▸ Data under study
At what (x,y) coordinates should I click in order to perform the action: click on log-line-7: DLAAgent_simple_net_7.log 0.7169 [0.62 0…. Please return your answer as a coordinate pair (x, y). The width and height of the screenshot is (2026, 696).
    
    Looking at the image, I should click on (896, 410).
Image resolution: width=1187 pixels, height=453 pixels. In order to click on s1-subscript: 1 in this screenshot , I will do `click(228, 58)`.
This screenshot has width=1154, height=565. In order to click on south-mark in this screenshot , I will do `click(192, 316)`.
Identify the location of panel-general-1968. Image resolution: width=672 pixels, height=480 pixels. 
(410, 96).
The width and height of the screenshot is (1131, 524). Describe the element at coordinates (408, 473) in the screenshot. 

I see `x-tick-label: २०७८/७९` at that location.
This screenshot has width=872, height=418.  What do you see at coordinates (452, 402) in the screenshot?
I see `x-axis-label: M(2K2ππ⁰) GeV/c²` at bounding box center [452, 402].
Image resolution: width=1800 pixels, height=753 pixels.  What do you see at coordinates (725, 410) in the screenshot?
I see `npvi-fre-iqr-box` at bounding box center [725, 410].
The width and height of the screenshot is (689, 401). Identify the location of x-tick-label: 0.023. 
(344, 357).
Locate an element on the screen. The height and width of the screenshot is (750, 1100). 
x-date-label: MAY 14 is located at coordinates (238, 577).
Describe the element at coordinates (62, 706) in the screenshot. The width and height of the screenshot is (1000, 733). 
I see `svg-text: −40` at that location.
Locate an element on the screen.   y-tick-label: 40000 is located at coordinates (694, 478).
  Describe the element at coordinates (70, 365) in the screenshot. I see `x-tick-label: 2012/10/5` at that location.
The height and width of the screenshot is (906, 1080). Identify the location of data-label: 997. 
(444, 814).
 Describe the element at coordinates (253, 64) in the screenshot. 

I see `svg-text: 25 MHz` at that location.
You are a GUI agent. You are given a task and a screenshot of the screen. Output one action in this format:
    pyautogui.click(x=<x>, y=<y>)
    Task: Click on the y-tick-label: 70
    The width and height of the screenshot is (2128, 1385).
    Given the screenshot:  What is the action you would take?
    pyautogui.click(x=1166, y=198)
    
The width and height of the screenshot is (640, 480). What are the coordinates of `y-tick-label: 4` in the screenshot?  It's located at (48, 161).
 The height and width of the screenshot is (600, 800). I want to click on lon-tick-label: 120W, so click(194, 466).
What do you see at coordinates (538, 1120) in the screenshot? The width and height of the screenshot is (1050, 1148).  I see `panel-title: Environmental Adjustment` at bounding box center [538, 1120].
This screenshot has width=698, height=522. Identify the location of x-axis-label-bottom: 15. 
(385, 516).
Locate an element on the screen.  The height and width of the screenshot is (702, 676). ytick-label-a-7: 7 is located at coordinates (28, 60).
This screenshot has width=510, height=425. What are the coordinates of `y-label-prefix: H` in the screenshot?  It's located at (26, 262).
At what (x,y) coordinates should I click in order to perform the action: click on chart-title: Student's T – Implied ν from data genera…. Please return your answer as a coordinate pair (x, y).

▸ What is being asked
Set down, unchanged, everything in the records from the line containing "This screenshot has width=510, height=425." down to the end of the records.

▸ Response to this exercise
This screenshot has width=510, height=425. What are the coordinates of `y-label-prefix: H` in the screenshot?  It's located at (26, 262).
At what (x,y) coordinates should I click in order to perform the action: click on chart-title: Student's T – Implied ν from data genera…. Please return your answer as a coordinate pair (x, y).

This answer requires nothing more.